PROMPT: Please show all lines of the records that include "agent".

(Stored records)
───
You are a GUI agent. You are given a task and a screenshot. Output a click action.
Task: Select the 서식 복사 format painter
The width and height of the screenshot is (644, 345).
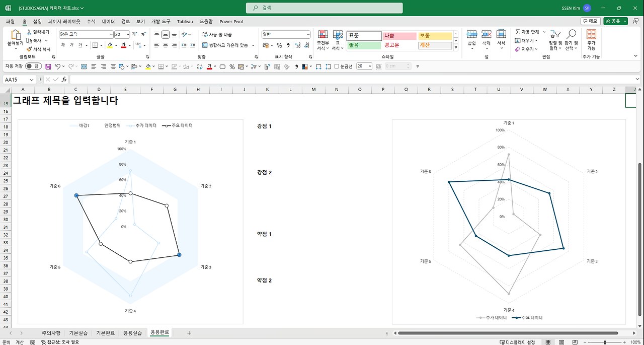[x=38, y=49]
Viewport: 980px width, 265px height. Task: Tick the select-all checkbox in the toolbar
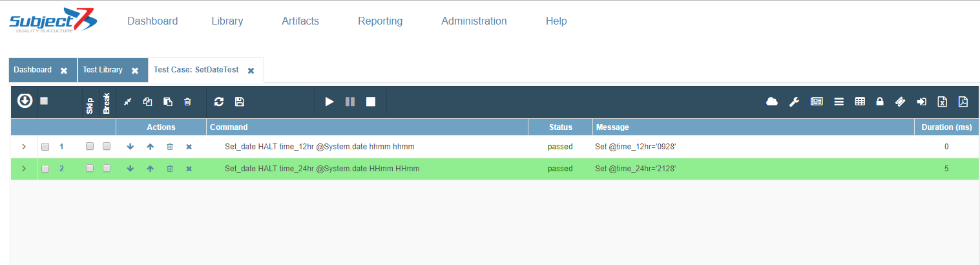(x=44, y=101)
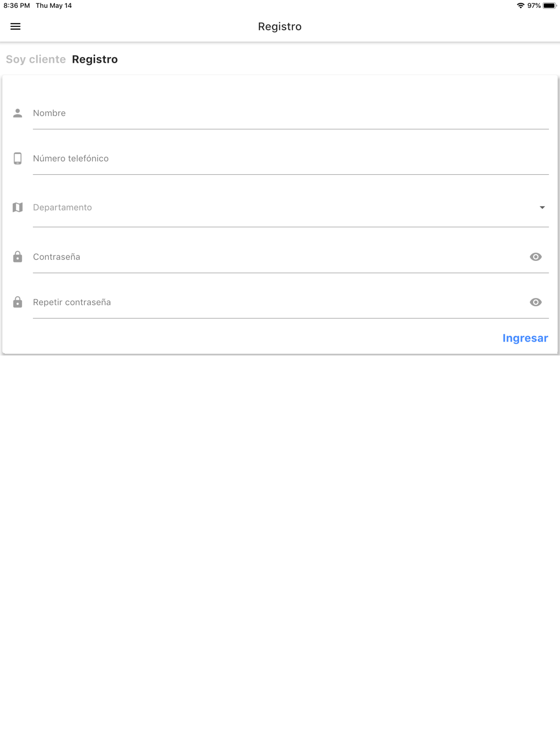Select the Registro tab
The width and height of the screenshot is (560, 747).
pos(95,59)
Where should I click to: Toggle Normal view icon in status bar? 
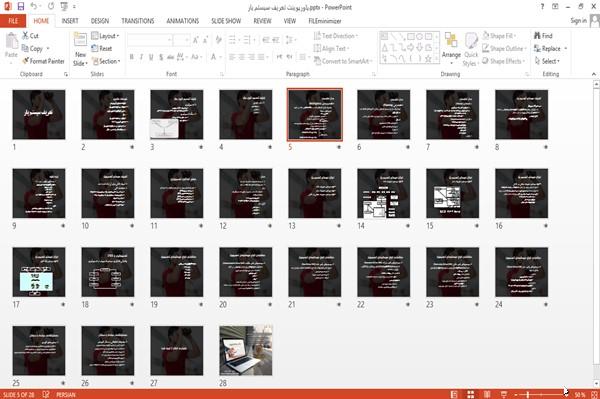(x=454, y=394)
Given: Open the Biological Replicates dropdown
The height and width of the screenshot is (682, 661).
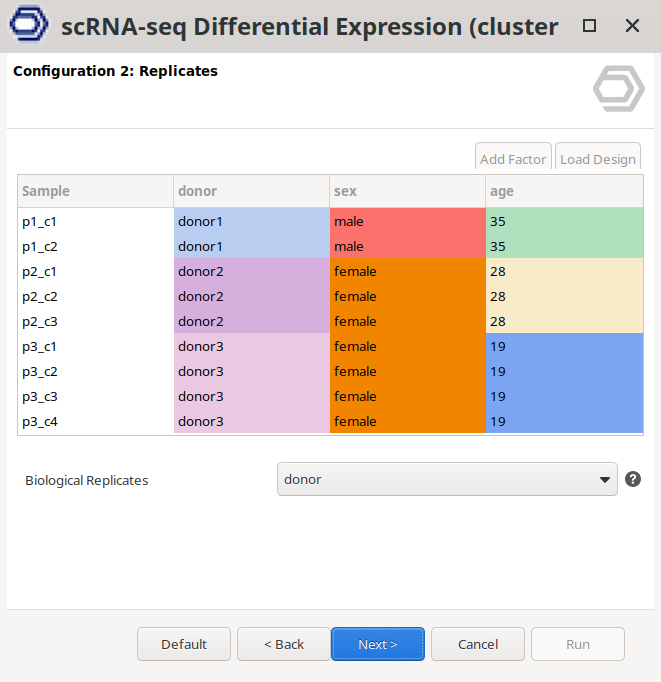Looking at the screenshot, I should tap(447, 479).
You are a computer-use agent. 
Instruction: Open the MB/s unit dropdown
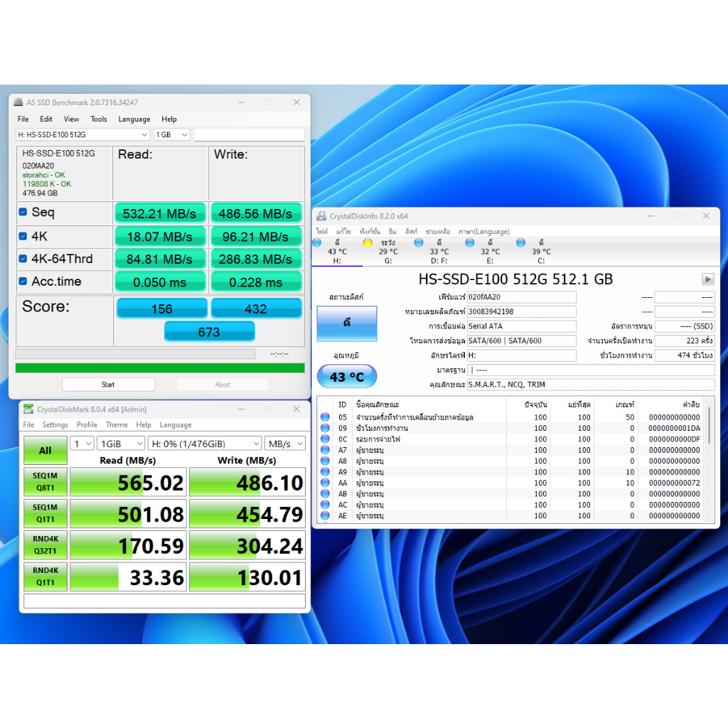click(x=284, y=444)
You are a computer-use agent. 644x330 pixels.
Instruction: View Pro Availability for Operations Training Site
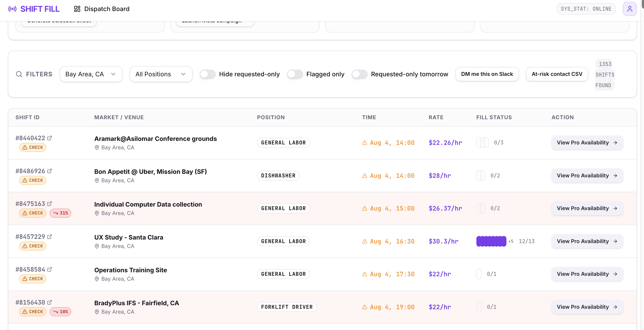pyautogui.click(x=587, y=274)
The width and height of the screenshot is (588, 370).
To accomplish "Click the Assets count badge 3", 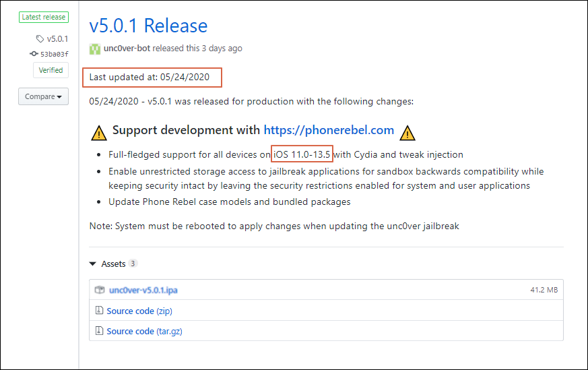I will (133, 264).
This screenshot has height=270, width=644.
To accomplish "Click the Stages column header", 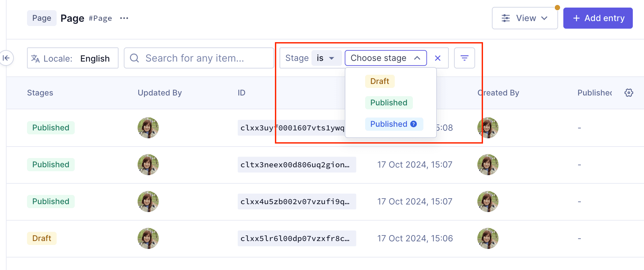I will (x=40, y=93).
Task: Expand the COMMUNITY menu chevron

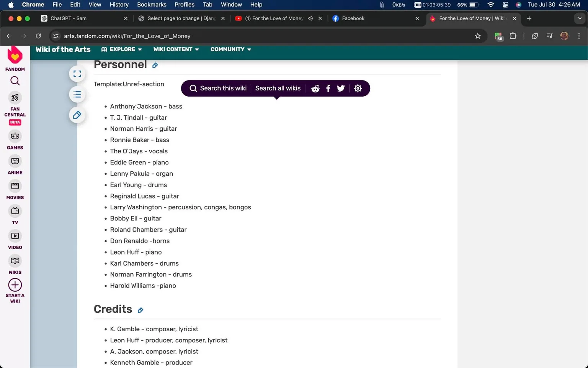Action: coord(249,49)
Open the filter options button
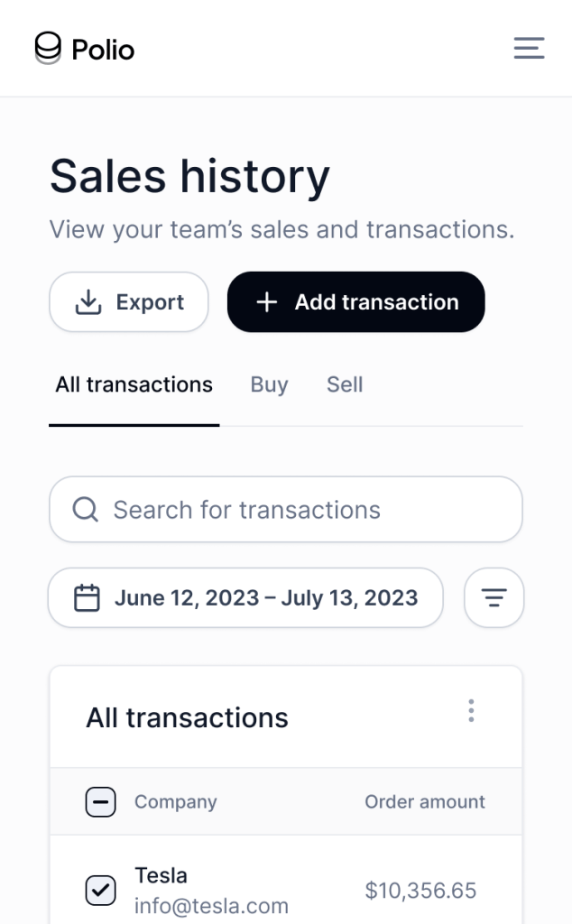Screen dimensions: 572x924 pyautogui.click(x=494, y=597)
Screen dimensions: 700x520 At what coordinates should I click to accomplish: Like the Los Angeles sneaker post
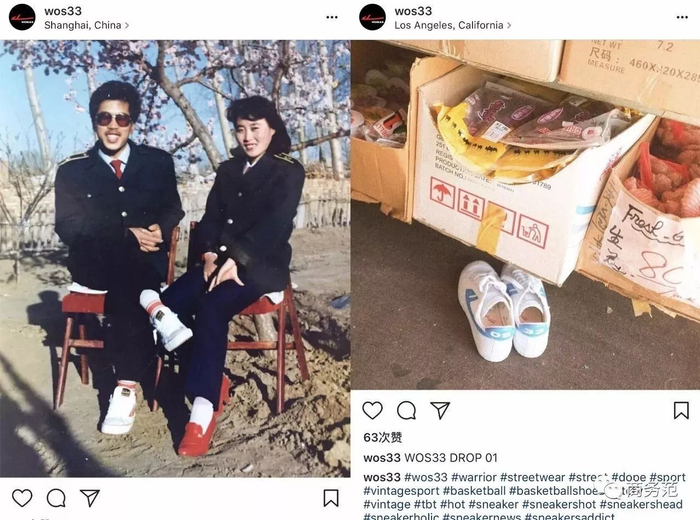[x=372, y=410]
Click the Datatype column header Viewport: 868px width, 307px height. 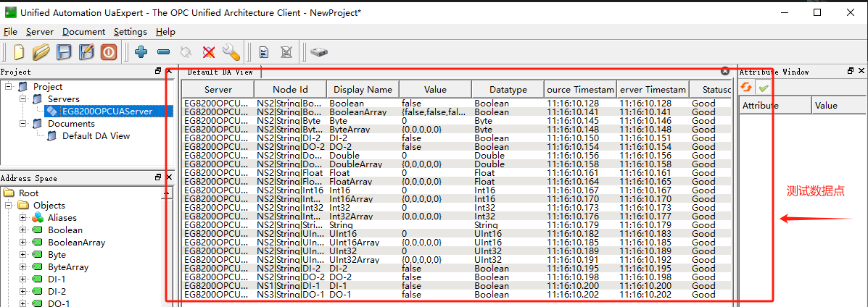[507, 89]
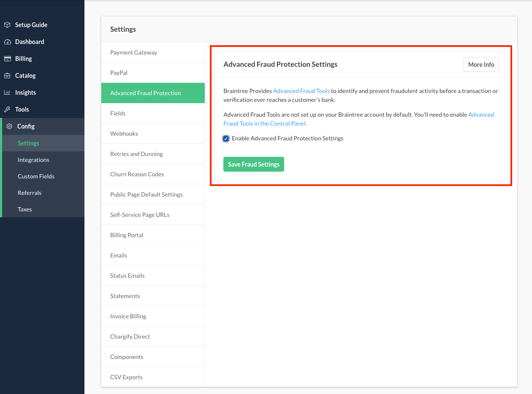Expand the Billing sidebar menu
Viewport: 532px width, 394px height.
[24, 59]
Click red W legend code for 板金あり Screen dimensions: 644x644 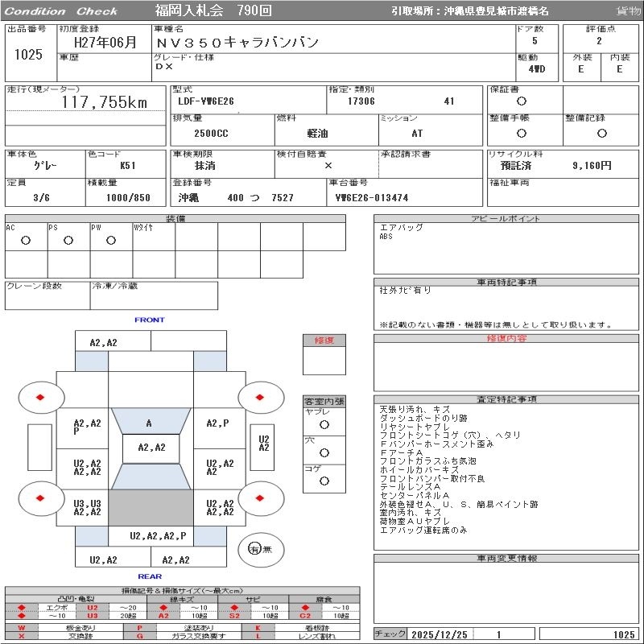point(22,628)
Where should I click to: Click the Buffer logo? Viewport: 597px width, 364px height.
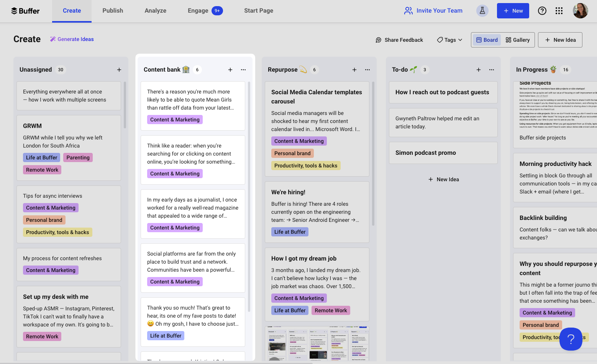(25, 11)
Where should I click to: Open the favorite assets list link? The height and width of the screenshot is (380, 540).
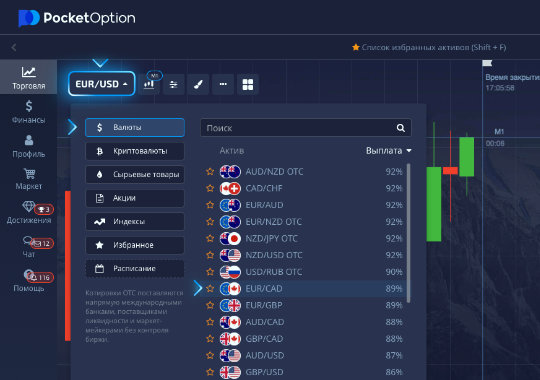click(x=429, y=47)
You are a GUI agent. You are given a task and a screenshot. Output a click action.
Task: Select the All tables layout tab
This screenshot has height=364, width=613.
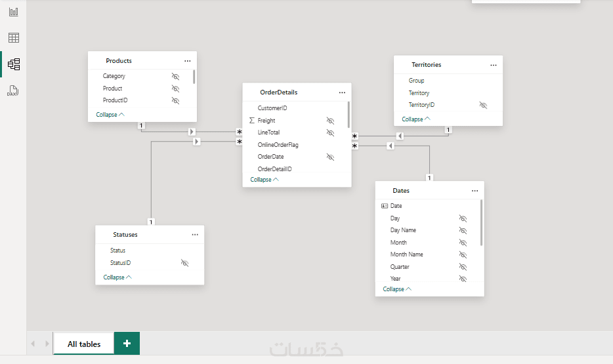(84, 344)
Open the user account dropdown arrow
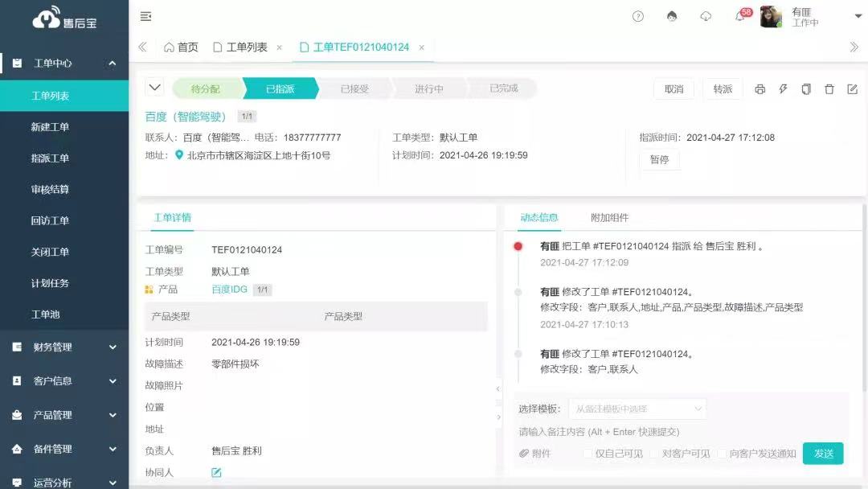The height and width of the screenshot is (489, 868). tap(858, 17)
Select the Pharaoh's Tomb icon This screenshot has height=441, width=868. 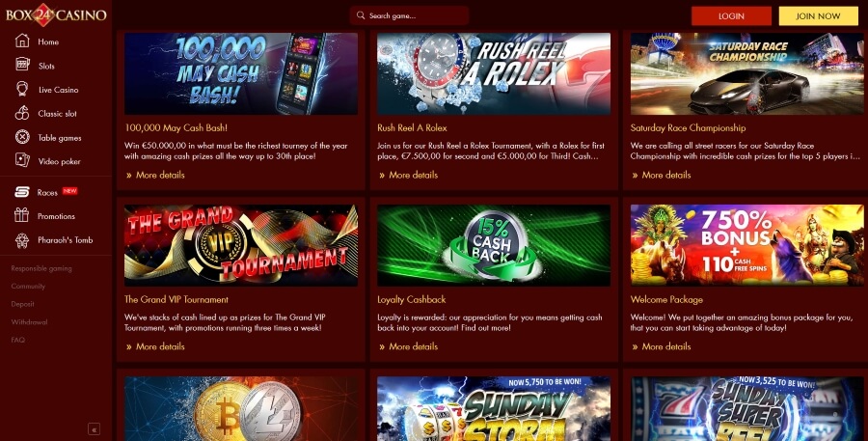click(21, 240)
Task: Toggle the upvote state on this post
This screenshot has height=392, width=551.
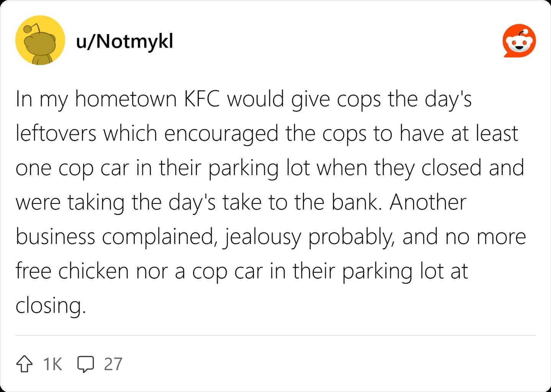Action: pos(25,364)
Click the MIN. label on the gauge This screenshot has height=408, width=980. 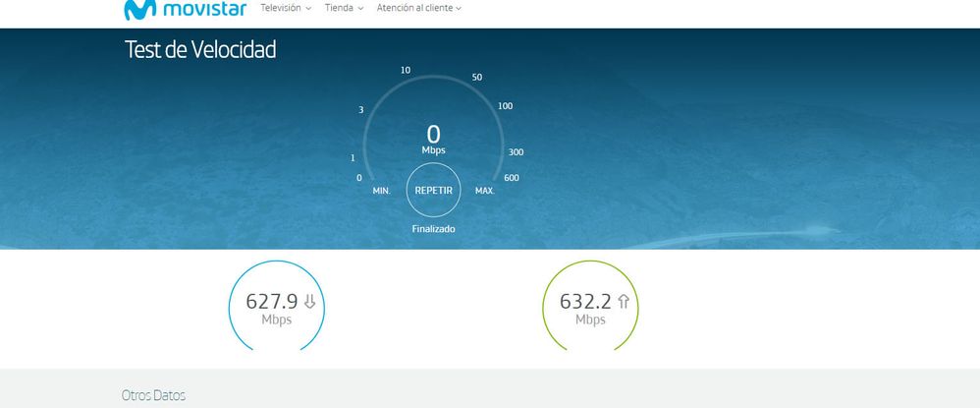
───
EXPECTED ANSWER:
You are a GUI agent. You are given a task and a screenshot. Output a click action.
You are a computer-use agent. 
You are a computer-use agent. 644x330 pixels.
You are a GUI agent. You are given a task and a screenshot. Output a click action.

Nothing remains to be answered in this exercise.